Pictures aside, each record should be reproduced exactly.

_Extracted information_
--*--
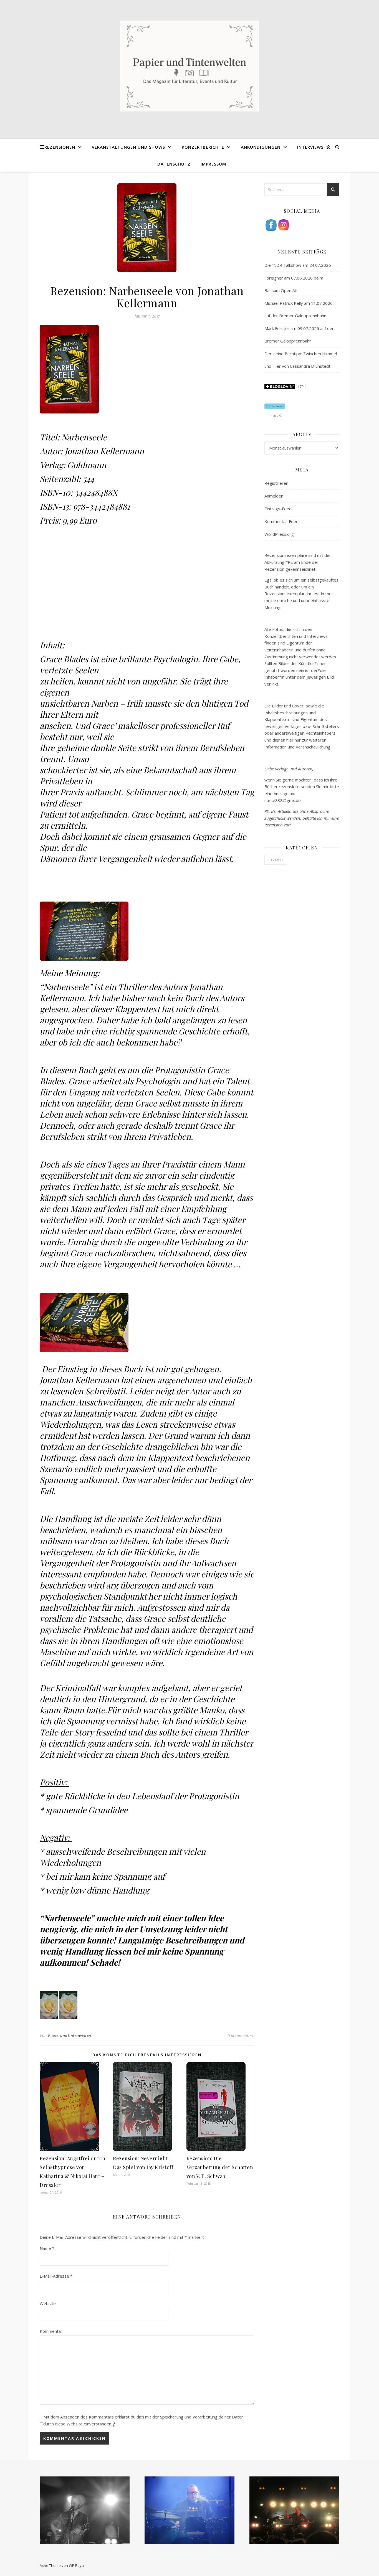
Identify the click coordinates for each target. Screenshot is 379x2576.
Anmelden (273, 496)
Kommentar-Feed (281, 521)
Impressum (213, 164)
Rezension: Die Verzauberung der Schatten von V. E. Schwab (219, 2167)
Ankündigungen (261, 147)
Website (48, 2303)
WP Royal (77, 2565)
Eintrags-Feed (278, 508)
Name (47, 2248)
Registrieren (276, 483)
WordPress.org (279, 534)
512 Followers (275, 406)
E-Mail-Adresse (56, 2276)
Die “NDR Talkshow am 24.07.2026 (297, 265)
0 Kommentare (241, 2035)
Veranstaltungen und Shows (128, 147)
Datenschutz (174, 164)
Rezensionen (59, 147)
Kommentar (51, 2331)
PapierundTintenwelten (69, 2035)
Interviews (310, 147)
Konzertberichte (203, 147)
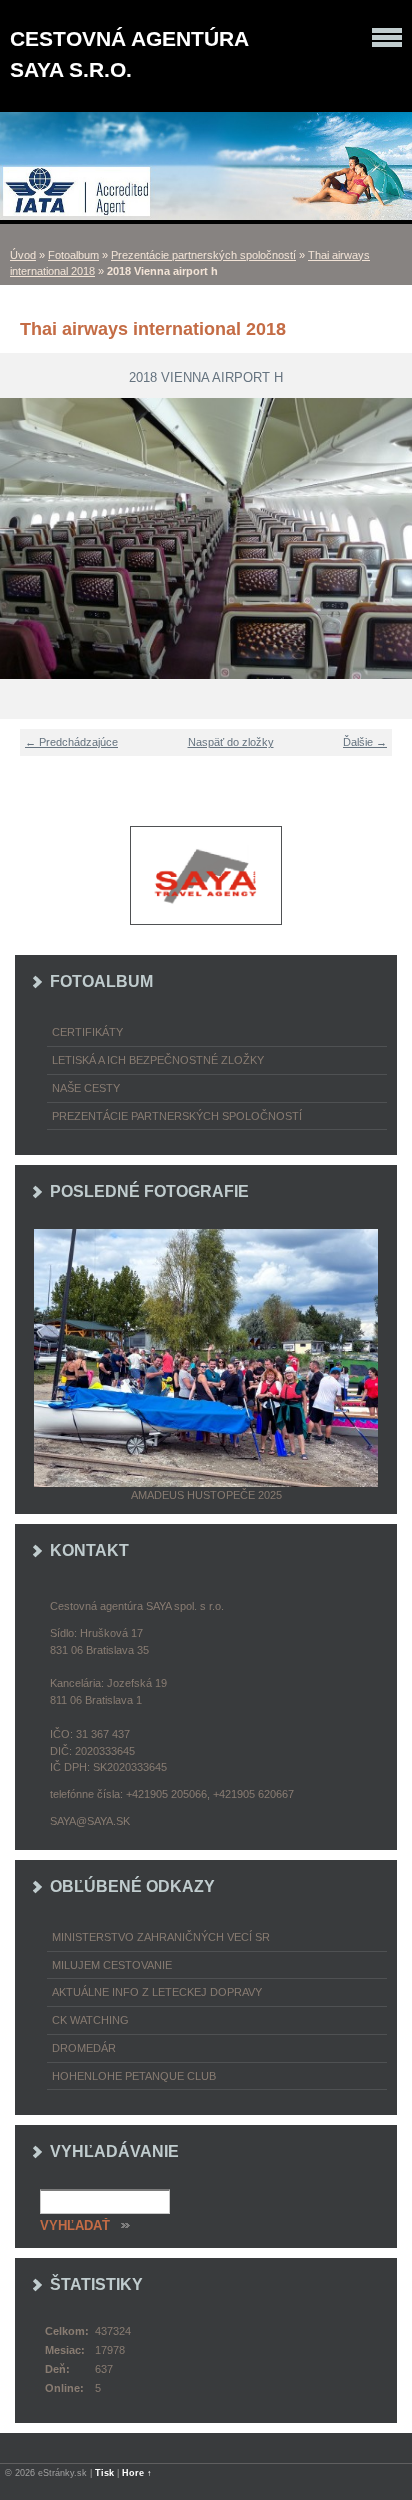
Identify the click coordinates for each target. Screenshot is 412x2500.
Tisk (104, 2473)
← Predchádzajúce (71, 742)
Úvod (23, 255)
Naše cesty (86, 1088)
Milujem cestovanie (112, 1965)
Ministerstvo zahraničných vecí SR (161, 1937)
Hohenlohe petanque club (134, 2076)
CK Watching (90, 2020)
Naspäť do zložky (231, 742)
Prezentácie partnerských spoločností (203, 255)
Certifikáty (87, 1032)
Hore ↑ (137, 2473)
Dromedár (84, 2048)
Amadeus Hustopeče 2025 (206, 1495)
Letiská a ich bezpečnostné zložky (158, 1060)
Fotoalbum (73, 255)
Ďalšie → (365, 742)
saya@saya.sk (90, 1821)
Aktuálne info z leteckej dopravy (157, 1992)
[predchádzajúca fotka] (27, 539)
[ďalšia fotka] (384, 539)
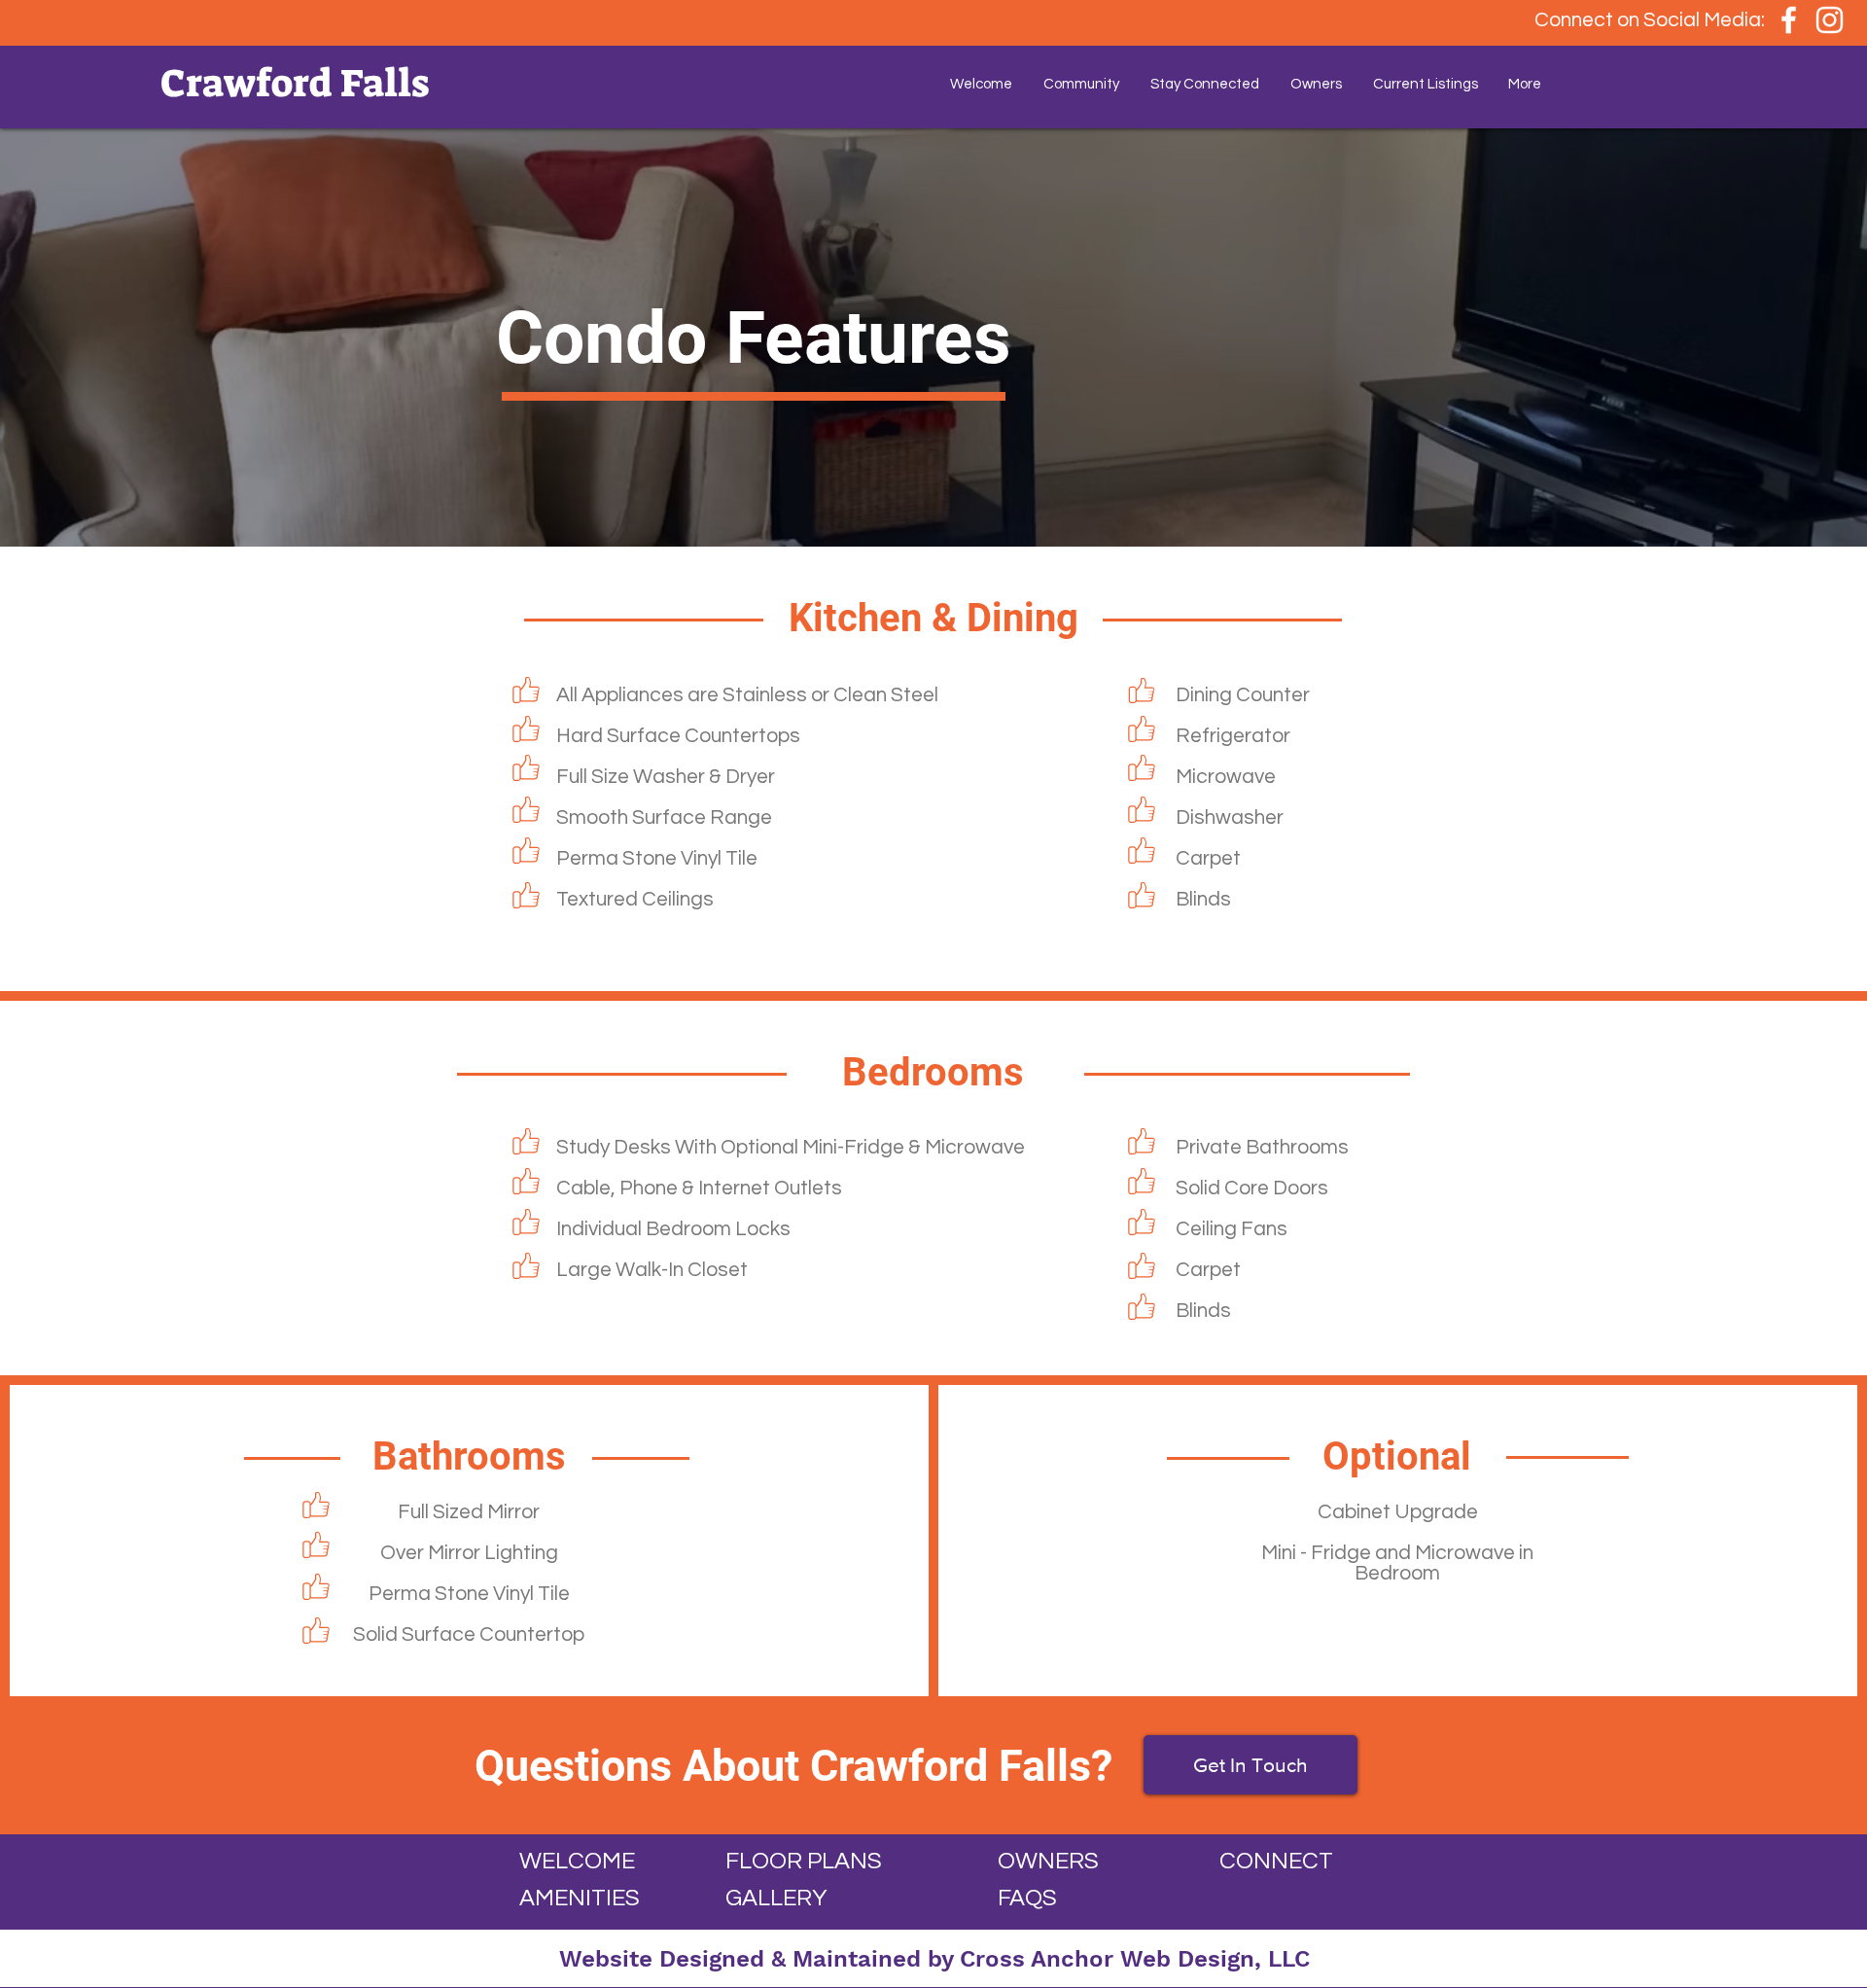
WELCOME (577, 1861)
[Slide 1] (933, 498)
--*--
_Problem solution_
Identify the click coordinates for each target. Screenshot is 379x2576.
Anmelden (273, 496)
Kommentar-Feed (281, 521)
Impressum (213, 164)
Rezension: Die Verzauberung der Schatten von V. E. Schwab (219, 2167)
Ankündigungen (261, 147)
Website (48, 2303)
WP Royal (77, 2565)
Eintrags-Feed (278, 508)
Name (47, 2248)
Registrieren (276, 483)
WordPress.org (279, 534)
512 Followers (275, 406)
E-Mail-Adresse (56, 2276)
Die “NDR Talkshow am 24.07.2026 (297, 265)
0 Kommentare (241, 2035)
Veranstaltungen und Shows (128, 147)
Datenschutz (174, 164)
Rezensionen (59, 147)
Kommentar (51, 2331)
PapierundTintenwelten (69, 2035)
Interviews (310, 147)
Konzertberichte (203, 147)
Identify the click coordinates for each target. Screenshot is 412x2500.
Tisk (104, 2473)
← Predchádzajúce (71, 742)
Úvod (23, 255)
Naše cesty (86, 1088)
Milujem cestovanie (112, 1965)
Ministerstvo zahraničných vecí SR (161, 1937)
Hohenlohe petanque club (134, 2076)
CK Watching (90, 2020)
Naspäť do zložky (231, 742)
Prezentácie partnerských spoločností (203, 255)
Certifikáty (87, 1032)
Hore ↑ (137, 2473)
Dromedár (84, 2048)
Amadeus Hustopeče 2025 (206, 1495)
Letiská a ich bezpečnostné zložky (158, 1060)
Fotoalbum (73, 255)
Ďalšie → (365, 742)
saya@saya.sk (90, 1821)
Aktuálne info z leteckej dopravy (157, 1992)
[predchádzajúca fotka] (27, 539)
[ďalšia fotka] (384, 539)
WELCOME (577, 1861)
[Slide 1] (933, 498)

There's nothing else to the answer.